Libya also abolished the state police force in the late-1980s and replaced it with the Peoples’ Green Guards, comprised of ordinary people living within a specific area. Crime was extremely low in the country, too, not least because unlike in Europe and North America people still lived among their extended families and everybody knew everybody else.

In a world ruthlessly controlled by powerful banks and faceless corporations, however, this great socio-economic experiment was always going to find itself on a collision course with its imperialist enemies. On October 20th, 2011, as Libya was in the process of being toppled by a ragbag army of pseudo-Islamic extremists, criminal elements and foreign mercenaries – many of whom had been secretly trained by NATO – the leader of the revolution, Muammar al-Qathafi, was eventually captured and executed without trial. The man that I had admired from afar for a quarter of a century had been brutally murdered at the behest of the Zionists and the shocking image of Qathafi’s bruised and battered face on the television screen is one that I shall never forget.

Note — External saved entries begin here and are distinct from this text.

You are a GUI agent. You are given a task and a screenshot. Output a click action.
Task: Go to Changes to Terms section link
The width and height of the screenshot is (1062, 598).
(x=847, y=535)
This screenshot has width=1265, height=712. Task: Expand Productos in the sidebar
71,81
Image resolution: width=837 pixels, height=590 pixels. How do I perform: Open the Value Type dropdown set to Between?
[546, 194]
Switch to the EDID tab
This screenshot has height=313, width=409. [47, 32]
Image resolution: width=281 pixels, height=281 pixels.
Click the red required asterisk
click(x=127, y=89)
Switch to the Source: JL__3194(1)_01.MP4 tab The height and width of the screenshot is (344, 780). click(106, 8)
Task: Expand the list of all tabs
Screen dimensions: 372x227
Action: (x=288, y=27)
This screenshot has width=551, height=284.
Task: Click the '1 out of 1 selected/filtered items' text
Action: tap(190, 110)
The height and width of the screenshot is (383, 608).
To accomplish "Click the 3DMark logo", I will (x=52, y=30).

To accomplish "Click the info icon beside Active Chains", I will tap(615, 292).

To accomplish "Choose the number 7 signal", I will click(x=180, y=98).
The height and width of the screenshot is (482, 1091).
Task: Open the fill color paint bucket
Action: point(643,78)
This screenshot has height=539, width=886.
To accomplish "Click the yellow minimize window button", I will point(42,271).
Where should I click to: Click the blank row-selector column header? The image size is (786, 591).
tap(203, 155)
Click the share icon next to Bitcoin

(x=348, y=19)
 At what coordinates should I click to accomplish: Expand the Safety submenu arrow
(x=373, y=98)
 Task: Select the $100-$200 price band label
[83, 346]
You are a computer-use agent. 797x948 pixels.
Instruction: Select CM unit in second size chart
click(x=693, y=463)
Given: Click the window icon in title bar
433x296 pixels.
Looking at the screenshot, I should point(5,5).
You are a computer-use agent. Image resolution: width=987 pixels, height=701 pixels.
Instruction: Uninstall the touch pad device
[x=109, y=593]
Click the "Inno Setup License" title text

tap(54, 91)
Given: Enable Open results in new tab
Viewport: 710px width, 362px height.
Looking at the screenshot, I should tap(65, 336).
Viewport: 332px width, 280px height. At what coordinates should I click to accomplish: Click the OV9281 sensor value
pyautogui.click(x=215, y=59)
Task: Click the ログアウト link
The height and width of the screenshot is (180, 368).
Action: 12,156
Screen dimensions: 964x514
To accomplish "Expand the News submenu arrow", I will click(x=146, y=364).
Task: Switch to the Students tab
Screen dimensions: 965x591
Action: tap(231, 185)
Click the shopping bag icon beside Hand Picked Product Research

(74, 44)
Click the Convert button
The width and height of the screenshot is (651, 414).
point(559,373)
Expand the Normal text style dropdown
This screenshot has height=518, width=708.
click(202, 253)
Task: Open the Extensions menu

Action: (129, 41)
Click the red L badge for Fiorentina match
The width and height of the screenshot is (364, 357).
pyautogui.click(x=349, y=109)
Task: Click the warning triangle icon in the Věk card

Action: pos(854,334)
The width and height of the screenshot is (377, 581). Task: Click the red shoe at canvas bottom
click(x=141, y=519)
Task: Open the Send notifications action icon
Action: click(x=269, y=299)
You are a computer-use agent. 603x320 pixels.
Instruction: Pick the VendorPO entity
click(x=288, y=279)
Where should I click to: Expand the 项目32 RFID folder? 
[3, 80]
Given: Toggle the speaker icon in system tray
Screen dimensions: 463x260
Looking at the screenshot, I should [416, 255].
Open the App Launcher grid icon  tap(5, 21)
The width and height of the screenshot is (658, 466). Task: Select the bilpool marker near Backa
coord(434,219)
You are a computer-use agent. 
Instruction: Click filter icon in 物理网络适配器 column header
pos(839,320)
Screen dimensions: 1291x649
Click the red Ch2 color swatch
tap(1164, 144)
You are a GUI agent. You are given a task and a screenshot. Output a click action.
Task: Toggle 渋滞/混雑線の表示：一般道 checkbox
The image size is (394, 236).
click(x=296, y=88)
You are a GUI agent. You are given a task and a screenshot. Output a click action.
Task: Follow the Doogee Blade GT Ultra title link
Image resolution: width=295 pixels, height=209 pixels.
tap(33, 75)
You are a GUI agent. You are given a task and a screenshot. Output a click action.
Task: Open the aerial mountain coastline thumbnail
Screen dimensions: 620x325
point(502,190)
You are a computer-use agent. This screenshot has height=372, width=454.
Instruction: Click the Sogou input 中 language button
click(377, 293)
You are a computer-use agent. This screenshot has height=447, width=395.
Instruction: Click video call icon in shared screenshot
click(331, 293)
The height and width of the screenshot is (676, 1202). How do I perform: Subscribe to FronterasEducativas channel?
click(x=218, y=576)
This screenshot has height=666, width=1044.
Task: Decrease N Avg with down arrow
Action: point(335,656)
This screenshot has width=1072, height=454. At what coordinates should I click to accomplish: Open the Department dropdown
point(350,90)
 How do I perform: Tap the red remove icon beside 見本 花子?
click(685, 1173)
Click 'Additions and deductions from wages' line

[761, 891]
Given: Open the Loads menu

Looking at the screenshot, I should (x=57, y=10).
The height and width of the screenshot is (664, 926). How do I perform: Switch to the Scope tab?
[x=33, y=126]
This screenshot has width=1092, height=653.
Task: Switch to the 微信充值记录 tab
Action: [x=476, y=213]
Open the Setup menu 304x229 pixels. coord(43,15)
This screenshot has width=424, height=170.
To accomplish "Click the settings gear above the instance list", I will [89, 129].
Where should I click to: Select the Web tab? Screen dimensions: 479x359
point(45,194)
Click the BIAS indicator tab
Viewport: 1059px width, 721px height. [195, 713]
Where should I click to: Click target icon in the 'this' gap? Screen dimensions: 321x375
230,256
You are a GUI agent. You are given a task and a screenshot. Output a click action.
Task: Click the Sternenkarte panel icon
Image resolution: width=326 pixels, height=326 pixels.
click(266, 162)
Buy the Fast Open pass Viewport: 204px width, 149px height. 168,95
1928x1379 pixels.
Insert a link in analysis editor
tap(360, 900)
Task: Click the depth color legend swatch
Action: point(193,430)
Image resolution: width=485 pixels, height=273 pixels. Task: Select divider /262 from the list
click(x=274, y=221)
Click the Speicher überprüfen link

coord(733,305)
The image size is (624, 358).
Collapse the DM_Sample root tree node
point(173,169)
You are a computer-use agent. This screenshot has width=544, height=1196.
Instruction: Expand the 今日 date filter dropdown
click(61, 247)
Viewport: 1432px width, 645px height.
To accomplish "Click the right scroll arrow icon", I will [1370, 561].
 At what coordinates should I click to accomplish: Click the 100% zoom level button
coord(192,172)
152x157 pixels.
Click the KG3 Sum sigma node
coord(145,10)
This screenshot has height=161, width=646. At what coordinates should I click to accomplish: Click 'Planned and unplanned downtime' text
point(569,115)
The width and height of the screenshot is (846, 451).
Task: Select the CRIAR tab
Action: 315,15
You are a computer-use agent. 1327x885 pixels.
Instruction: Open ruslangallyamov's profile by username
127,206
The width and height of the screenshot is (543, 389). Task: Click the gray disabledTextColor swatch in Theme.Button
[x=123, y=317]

In a more positive vein, whilst The Green Book has had a huge impact on my life and helped to shape my own political, social and economic ideas, I am certain that it can still have the same beneficial effect on the readers and activists of the twenty-first century. If not as a political system that can still be applied on a national level, then certainly in terms of the author’s remarkable demolition of Western-style ‘democracy’.